Although risk awareness is fundamental to an online operating agent, it has
received less attention in the challenging continuous domain and under partial
observability. This paper presents a novel formulation and solution for
risk-averse belief-dependent probabilistically constrained continuous POMDP. We
tackle a demanding setting of belief-dependent reward and constraint operators.
The probabilistic confidence parameter makes our formulation genuinely
risk-averse and much more flexible than the state-of-the-art chance constraint.

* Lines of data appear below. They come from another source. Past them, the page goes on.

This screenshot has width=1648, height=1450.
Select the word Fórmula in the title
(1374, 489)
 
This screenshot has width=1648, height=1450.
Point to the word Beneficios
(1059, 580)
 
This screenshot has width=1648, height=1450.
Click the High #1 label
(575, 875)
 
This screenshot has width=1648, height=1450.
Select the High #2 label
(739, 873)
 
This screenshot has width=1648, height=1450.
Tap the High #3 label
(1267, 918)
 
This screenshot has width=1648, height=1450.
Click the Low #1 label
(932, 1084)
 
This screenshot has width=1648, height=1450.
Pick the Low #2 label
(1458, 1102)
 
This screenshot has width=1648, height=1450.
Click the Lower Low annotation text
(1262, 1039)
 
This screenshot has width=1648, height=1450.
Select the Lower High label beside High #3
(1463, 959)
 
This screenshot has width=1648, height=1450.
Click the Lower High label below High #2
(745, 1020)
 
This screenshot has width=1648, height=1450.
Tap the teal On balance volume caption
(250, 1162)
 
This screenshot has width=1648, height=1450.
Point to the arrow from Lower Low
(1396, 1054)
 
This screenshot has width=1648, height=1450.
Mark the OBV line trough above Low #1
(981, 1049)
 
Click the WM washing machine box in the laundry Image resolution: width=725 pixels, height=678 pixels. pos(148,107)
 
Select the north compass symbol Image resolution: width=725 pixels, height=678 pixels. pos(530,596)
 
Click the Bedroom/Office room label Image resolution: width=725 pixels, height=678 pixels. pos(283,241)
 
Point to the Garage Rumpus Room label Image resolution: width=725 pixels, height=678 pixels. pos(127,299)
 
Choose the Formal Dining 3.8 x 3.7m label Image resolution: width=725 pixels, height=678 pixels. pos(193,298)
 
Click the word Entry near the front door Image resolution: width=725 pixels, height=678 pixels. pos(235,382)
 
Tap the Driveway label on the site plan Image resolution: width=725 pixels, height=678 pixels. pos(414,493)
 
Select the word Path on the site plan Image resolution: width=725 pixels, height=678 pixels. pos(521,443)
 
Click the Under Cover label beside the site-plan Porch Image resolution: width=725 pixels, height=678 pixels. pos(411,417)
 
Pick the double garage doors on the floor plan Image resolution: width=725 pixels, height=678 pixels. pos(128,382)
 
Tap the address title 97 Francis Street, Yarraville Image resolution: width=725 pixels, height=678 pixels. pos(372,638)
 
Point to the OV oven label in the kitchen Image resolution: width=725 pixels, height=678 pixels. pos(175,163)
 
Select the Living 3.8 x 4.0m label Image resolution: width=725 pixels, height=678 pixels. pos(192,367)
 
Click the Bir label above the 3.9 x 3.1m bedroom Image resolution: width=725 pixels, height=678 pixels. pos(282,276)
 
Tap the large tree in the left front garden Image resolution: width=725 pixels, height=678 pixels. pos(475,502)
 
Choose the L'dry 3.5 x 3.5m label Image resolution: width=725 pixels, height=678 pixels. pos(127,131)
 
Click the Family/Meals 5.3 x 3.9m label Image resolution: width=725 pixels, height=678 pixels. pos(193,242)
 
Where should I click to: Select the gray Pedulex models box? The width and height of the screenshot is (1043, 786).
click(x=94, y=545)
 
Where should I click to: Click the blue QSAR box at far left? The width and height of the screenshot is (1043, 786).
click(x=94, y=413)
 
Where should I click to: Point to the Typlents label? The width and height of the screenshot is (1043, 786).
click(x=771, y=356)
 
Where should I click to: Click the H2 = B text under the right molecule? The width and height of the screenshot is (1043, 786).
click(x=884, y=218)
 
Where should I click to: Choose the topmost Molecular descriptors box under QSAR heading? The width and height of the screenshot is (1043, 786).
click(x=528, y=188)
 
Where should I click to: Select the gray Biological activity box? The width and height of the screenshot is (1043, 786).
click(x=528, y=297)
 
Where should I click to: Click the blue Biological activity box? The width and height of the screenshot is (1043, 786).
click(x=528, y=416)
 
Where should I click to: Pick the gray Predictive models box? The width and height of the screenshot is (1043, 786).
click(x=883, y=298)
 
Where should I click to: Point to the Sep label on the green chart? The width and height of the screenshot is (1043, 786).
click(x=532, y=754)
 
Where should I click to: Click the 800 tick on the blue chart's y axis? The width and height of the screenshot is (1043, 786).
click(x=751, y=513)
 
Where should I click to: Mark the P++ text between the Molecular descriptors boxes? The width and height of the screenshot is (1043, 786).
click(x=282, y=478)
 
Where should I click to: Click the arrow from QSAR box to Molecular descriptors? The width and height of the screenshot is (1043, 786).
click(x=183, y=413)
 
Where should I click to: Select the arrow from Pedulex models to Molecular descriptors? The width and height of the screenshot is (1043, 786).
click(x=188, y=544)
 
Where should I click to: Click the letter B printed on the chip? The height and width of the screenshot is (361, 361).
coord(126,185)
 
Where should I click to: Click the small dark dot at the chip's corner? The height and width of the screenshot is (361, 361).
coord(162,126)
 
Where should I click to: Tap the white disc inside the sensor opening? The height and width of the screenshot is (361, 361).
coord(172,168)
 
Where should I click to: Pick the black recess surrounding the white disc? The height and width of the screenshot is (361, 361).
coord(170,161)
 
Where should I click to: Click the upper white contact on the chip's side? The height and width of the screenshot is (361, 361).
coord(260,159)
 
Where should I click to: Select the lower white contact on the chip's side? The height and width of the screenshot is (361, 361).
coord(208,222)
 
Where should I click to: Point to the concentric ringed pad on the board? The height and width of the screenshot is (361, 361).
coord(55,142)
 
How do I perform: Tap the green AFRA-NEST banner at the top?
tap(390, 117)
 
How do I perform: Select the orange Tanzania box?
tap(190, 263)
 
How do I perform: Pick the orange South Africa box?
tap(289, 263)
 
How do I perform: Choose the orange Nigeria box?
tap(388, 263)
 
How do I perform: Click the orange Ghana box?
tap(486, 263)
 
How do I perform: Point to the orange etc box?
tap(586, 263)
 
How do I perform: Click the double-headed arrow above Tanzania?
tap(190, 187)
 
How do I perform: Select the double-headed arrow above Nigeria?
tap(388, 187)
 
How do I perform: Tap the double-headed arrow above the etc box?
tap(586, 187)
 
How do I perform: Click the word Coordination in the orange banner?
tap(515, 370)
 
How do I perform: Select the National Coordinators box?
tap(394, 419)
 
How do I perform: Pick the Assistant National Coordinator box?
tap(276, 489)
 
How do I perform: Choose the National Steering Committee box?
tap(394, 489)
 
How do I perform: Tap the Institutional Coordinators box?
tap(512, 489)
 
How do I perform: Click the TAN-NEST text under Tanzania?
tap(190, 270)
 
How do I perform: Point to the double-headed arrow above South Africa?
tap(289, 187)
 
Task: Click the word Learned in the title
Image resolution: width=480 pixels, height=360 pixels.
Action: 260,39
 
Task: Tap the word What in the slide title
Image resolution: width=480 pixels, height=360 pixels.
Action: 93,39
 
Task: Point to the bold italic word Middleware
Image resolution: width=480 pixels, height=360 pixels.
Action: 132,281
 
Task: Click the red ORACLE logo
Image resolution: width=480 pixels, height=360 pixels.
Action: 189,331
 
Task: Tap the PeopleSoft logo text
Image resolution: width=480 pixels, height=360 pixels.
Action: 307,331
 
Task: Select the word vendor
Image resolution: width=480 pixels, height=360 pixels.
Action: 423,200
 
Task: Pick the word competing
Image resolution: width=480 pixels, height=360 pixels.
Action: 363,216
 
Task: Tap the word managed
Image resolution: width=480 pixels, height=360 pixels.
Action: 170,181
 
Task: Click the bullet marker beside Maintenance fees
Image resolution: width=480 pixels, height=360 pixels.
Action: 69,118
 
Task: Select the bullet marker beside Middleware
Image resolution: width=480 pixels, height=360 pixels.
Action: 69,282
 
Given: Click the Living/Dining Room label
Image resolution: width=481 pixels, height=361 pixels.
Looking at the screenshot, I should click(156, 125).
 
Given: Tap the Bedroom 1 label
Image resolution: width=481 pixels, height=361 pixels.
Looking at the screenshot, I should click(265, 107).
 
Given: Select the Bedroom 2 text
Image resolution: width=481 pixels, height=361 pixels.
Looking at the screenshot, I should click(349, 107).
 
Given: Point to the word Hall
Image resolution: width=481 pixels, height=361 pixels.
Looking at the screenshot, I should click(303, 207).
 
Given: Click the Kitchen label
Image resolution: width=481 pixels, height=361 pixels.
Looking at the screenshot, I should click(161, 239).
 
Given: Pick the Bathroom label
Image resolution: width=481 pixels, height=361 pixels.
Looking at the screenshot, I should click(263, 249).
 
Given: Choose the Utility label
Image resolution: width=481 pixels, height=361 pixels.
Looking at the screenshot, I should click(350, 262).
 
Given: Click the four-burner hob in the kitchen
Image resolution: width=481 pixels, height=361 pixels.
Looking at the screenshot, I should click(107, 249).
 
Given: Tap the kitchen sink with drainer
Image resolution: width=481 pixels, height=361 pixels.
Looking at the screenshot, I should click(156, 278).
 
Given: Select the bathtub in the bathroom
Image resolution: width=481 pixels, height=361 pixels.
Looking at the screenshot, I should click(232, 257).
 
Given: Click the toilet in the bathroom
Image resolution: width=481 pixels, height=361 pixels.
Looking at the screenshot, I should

Our rigorous analysis shows that in the stiffest probabilistic confidence case,
our formulation is very close to chance constraint. However, our probabilistic
formulation allows much faster and more accurate adaptive acceptance or pruning
of actions fulfilling or violating the constraint. In addition, with an
arbitrary confidence parameter, we did not find any analogs to our approach. We
present algorithms for the solution of our formulation in continuous domains.
We also uplift the chance-constrained approach to continuous environments using
importance sampling. Moreover, all our presented algorithms can be used with
parametric and nonparametric beliefs represented by particles. Last but not
least, we contribute, rigorously analyze and simulate an approximation of
chance-constrained continuous POMDP. The simulations demonstrate that our
algorithms exhibit unprecedented celerity compared to the baseline, with the
same performance in terms of collisions.

本研究针对部分可观察领域的连续 POMDP 问题，提出了一种新的风险厌恶且基于信念的概率限制解决方案，并给出了对应的算法。通过对信念相关的奖励和约束算子的处理，本文提出的方法在满足相同约束条件下，比现有技术更加风险厌恶、更加灵活。实验结果表明，该方法在解决连续 POMDP 问题中具有显著的优势。